♦ Sous béton ♦
(Roman) SF
AUTEUR : Karoline GEORGES (Québec)
EDITEUR : GALLIMARD-Folio
SF 602, 3/2018 — 210 p., 7.25 €
COUVERTURE : Aurélien Police
Précédentes publications :
Alto, 9/2011 188 p., 20.95 €
→ Claustrophobes
s'abstenir. Voici un roman qui aurait pu s'inscrire dans les lignées de
horrifiques Cube ayant fait frémir de
délicieux frissons cinématographiques des générations d'adolescents. Plongé
dans un futur à peine calqué sur la dégénérescence de l'avenir urbain
concentrationnaire vers lequel nos sociétés compulsive et dépersonnalisées
semblent conduire irréversiblement, nous voici épinglés à la narration à la
première personne de l'Enfant, et invités à partager tout à la fois, ses
interrogations, ses angoisses, et sa propre vision de l'Edifice, énorme tour de
milliers d'étage dans lequel sont regroupés des ersatz d'humanité emprisonnés
sans aucune ouverture vers l'extérieur au sein d'un univers familial réduit à
sa plus simple expression. Car, pour le père qui s'abrutit et la massacre, et
la Mère minée par la terreur d'une expulsion qui signifie la mort à l'ombre de
ces murs prisons, l'Enfant n'est qu'une contrariété de plus au sein d'un
environnement privé d'émotions et de sexualité dans lequel seule la survie
compte. Calfeutrés dans des cellules familiales, privées de contacts humains
qu'ils ne recherchent d'ailleurs pas, surveillés par des gardiens impitoyables,
condamnés à des travaux répétitifs par écrans interposés, les êtres qui
peuplent cet univers minéral ont abandonné tout espoir et se contente de
dérouler leurs existences monocordes au rythme d'instants présents qui se
renouvellent à l'infini jusqu'à ce que la lumière de la vie s'éteigne au fond
de leurs yeux mornes. L'Enfant pourtant possède dans son regard la bribe d'une
étincelle. Celle de l'interrogation qui, au fur et à mesure qu'il grandit,
s'imposera à lui. Pourquoi dehors n'y aurait-il que poussière à manger ?

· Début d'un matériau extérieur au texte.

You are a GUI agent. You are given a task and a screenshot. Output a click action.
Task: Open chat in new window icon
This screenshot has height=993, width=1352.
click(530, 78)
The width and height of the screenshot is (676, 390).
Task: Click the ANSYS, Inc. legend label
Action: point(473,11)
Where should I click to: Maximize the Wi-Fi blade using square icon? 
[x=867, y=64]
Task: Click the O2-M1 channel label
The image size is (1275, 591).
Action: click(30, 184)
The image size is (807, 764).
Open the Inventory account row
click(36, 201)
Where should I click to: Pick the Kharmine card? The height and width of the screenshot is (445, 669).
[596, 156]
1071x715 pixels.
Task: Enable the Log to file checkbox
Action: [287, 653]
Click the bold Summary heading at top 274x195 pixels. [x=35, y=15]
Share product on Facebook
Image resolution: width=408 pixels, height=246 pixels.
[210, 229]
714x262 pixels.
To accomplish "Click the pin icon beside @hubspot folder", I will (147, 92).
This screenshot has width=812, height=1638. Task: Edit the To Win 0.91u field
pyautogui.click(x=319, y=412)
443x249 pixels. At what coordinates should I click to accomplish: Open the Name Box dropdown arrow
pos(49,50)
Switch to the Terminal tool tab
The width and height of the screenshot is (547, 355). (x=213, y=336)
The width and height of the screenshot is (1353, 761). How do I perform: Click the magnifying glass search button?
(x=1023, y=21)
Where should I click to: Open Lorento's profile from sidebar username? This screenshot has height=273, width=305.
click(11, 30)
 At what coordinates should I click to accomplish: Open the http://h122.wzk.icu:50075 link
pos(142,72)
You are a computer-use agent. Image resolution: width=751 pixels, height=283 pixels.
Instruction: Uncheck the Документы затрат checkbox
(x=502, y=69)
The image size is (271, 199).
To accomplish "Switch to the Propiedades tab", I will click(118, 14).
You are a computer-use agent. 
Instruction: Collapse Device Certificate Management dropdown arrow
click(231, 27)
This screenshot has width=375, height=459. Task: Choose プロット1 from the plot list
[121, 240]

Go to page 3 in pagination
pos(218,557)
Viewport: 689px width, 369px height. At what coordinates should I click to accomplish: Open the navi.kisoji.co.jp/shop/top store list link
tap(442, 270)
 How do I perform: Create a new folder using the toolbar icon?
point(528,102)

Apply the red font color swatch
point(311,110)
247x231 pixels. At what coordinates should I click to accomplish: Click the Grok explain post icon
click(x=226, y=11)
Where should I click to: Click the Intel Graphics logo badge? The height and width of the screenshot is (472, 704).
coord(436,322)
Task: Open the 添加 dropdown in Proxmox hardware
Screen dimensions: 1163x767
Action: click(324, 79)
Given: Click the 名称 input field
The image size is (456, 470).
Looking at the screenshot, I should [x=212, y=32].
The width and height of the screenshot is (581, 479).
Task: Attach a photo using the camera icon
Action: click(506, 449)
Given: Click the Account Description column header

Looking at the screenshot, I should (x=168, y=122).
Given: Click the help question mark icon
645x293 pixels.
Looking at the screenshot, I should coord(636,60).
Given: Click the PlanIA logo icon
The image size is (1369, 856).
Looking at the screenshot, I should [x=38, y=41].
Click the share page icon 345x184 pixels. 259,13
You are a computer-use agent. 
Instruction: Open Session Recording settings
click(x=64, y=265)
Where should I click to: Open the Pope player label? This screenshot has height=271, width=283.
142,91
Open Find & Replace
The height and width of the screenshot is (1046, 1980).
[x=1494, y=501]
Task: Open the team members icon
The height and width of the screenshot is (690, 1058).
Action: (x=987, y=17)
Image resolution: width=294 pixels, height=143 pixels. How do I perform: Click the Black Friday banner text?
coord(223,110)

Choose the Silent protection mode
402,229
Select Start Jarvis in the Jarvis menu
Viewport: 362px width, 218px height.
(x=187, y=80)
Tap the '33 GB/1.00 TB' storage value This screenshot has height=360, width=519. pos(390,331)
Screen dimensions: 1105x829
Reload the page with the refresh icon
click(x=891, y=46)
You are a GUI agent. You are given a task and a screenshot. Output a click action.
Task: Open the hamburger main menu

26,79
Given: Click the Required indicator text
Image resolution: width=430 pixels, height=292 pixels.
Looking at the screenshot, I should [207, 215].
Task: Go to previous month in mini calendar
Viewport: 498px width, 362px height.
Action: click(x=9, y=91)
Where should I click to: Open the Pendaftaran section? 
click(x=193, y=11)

Pourquoi les exclus devraient-ils se dévorer les uns les autres ? Passé maître
dans l'art de feindre le sommeil, l'Enfant appris à se focaliser sur la fissure
et finit pas provoquer sa propre disparition. Voyage épique hérissé de
questionnement, celui-ci le conduit au sein de la Matière Noire, hors du Béton
Total qui sécurisait l'Edifice, sans que la découverte de cet horizon inattendu
ne réponde vraiment aux questions qu'il se posait et n'en apprenne plus au
lecteur sur l'origine de cet enferment, l'époque où il se déroule et les
raisons de l'établissement de cette organisation monastique oublieuse de toute
notion de liberté individuelle. Une dystopie dérangeante conduite à travers une
expérience littéraire inédite qui tranche avec des thématiques antérieures
voisines, comme le IGH de Ballard ou le 1984 d'Orwell (pour le côté
surveillance) et qui ne finit pas laisser un désagréable goût d'amertume dans
la bouche lorsqu'on a refermé la dernière page de ce livre récompensé au Québec
lors de sa première parution en 2012.